Tendría que esperar a su siguiente filme para comprobar que estaba ante un director en pleno apogeo artístico y quedar de nuevo abrumado. La crítica que escribí después de ver El castillo ambulante (2004) --la segunda película en la que Miyazaki vuelve a rozar la perfección-- es un texto híbrido y extraño: se nota que estaba en plena fase de alineamiento con el universo Miyazaki, pero todavía no había llegado a convertirme en un rendido fan. Es cierto que no experimenté la misma sensación que aquella tarde de verano de 2001, pero con los sucesivos visionados (muchos) he ido reencontrando esa inefable atmósfera de momento irrepetible y casi real en sus escenas: la increíble recreación visual del sueño de Sophie, cuando descubre el secreto del poder de Howl, la escena de la limpieza y el posterior desayuno en el castillo... Pero sobre todo el final, con el castillo reducido a la mínima expresión, llevando consigo los restos de sus protagonistas, y la forma incluso conscientemente irreal de resolver todas las historias.
Años después, ya convertido en un experto en la obra de Miyazaki, orgulloso al comprobar cuántos cineastas de todos los estilos se inspiran en sus películas y en sus hallazgos visuales, fui a París a ver una exposición en la que se explicaba con ejemplos y dibujos su método de trabajo. Allí pude comprobar cómo la maravillosa complejidad técnica y la obsesión por el detalle de sus películas revelan un rigor y una autoexigencia únicas. No es solamente que al ver sus filmes podamos quedar fascinados por la naturalidad o la fluidez con la que están resueltos determinados movimientos, sino que, gracias a la exposición, comprendes que detrás de veinte segundos de metraje que pasan sin respirar hay meses de trabajo. Los últimos filmes de Miyazaki se consumen en apenas dos horas, pero exigieron cuatro años de trabajo cada uno.
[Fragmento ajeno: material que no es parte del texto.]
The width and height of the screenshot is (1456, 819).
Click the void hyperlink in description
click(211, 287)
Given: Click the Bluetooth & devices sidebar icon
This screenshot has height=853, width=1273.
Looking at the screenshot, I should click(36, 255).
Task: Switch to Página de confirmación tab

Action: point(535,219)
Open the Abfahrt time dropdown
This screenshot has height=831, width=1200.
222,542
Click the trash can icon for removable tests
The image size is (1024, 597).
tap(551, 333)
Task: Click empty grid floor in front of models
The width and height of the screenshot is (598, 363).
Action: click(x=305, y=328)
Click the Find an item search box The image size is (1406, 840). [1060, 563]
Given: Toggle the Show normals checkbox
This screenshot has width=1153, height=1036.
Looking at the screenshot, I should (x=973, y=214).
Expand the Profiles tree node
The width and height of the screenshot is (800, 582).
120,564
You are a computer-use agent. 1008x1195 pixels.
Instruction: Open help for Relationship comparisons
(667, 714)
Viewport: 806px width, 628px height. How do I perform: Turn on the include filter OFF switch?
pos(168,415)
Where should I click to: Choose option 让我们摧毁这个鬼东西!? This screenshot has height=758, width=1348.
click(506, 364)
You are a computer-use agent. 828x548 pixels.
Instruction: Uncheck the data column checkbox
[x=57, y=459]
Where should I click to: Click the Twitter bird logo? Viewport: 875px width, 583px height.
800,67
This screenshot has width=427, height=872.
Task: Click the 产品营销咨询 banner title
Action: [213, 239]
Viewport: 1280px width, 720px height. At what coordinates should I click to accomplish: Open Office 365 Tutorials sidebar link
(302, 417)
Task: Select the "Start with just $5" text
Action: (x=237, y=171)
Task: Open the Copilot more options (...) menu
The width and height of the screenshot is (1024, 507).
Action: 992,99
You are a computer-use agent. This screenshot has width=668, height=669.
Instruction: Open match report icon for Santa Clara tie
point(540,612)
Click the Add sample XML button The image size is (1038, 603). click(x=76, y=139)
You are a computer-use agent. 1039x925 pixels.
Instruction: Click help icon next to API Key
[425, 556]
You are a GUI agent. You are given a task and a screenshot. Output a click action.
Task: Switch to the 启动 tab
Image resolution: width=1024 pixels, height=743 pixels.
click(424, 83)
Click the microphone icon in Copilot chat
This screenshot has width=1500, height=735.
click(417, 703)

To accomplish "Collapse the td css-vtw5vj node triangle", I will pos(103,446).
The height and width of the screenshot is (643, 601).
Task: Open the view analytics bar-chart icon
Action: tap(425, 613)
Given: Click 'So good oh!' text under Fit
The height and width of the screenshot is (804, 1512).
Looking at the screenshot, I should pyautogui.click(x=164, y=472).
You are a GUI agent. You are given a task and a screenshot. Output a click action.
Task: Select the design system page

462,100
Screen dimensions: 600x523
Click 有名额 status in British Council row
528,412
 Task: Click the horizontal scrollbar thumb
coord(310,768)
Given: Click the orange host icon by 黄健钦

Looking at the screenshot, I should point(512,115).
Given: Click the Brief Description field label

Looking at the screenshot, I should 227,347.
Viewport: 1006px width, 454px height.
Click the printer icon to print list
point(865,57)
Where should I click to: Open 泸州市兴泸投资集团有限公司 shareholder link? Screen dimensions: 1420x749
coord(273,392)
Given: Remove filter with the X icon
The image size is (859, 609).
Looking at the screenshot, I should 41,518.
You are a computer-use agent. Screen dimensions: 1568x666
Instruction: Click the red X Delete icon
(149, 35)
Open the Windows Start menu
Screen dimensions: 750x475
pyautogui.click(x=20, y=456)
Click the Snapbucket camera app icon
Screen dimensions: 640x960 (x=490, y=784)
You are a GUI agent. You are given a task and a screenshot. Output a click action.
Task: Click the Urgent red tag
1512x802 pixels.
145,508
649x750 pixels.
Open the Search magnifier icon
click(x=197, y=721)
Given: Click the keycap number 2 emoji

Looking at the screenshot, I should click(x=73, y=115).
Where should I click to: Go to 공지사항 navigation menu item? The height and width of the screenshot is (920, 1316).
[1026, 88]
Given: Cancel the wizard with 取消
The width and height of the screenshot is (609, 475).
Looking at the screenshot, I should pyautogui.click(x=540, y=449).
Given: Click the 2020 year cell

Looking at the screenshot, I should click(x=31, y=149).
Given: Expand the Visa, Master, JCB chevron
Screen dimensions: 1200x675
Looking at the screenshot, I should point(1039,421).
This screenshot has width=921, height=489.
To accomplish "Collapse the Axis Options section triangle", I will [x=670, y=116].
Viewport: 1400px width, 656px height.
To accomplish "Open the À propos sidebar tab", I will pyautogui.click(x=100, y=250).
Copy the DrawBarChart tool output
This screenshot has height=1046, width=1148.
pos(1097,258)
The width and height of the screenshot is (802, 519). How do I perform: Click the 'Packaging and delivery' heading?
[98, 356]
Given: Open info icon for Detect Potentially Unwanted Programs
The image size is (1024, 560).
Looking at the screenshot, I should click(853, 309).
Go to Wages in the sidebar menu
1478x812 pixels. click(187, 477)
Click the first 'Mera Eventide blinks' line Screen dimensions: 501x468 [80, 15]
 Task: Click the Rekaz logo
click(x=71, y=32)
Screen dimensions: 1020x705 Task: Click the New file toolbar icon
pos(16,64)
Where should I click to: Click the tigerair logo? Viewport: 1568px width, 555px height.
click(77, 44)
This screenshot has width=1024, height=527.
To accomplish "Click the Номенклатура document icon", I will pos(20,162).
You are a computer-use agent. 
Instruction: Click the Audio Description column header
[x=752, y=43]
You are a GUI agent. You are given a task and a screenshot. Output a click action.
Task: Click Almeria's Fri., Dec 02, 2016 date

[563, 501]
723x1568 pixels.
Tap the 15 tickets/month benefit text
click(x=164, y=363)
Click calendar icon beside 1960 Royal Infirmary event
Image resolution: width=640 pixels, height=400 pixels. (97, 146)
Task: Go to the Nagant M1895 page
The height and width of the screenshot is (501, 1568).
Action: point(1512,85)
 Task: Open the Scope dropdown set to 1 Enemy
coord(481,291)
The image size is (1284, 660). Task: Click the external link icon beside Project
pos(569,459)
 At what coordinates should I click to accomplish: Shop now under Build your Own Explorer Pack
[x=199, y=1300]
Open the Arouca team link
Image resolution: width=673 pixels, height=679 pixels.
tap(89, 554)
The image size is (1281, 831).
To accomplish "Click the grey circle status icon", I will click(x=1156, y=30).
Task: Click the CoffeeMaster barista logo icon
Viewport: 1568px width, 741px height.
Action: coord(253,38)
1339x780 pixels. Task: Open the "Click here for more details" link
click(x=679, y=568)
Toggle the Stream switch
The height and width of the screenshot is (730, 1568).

El viaje de Chihiro es una de mis películas fetiche, el mundo fantástico que exhibe y recrea es algo más que un entretenimiento, es un mundo que he acabado por incorporar a mi pensamiento, parte de mí mismo. Incluso, con el tiempo, me sirve de criterio de selección social: en cuanto conozco algún otro rendido fan de la película lo dejo caer de inmediato en mi carpeta de personas a tener en cuenta. No me ha ido mal.